What the task requires -
Reproduce the material verbatim, beginning at the line containing "You are a GUI" and continuing through the end of the material.
# start of Data records
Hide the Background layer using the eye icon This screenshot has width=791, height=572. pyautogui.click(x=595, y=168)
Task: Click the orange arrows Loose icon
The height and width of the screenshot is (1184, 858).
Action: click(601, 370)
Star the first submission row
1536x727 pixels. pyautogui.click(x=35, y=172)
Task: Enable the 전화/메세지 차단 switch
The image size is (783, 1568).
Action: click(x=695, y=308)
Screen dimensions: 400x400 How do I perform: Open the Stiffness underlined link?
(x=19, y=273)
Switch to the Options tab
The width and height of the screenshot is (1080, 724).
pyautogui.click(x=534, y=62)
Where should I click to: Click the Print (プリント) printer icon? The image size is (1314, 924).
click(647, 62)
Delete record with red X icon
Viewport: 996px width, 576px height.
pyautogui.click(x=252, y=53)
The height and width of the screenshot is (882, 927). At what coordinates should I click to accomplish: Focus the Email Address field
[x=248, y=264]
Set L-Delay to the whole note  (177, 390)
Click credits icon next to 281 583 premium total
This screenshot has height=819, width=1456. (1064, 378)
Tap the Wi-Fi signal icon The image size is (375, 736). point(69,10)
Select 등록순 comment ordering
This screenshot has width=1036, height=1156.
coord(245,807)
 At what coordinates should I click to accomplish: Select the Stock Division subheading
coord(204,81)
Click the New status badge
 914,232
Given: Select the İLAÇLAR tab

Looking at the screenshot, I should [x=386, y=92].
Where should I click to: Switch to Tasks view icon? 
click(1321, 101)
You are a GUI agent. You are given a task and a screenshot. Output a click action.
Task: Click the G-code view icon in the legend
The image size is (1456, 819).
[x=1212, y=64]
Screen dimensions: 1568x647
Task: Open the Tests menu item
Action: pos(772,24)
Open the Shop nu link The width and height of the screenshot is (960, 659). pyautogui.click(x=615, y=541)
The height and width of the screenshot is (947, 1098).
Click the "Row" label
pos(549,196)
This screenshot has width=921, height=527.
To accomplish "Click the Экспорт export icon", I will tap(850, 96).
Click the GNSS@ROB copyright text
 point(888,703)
# end of Data records
Answer to this task -
You are a GUI agent. You are given a task and a screenshot. Output a click action.
Task: Click the G-code view icon in the legend
The image size is (1456, 819).
[x=1212, y=64]
Screen dimensions: 1568x647
Task: Open the Tests menu item
Action: pos(772,24)
Open the Shop nu link The width and height of the screenshot is (960, 659). pyautogui.click(x=615, y=541)
The height and width of the screenshot is (947, 1098).
Click the "Row" label
pos(549,196)
This screenshot has width=921, height=527.
To accomplish "Click the Экспорт export icon", I will tap(850, 96).
Click the GNSS@ROB copyright text
 point(888,703)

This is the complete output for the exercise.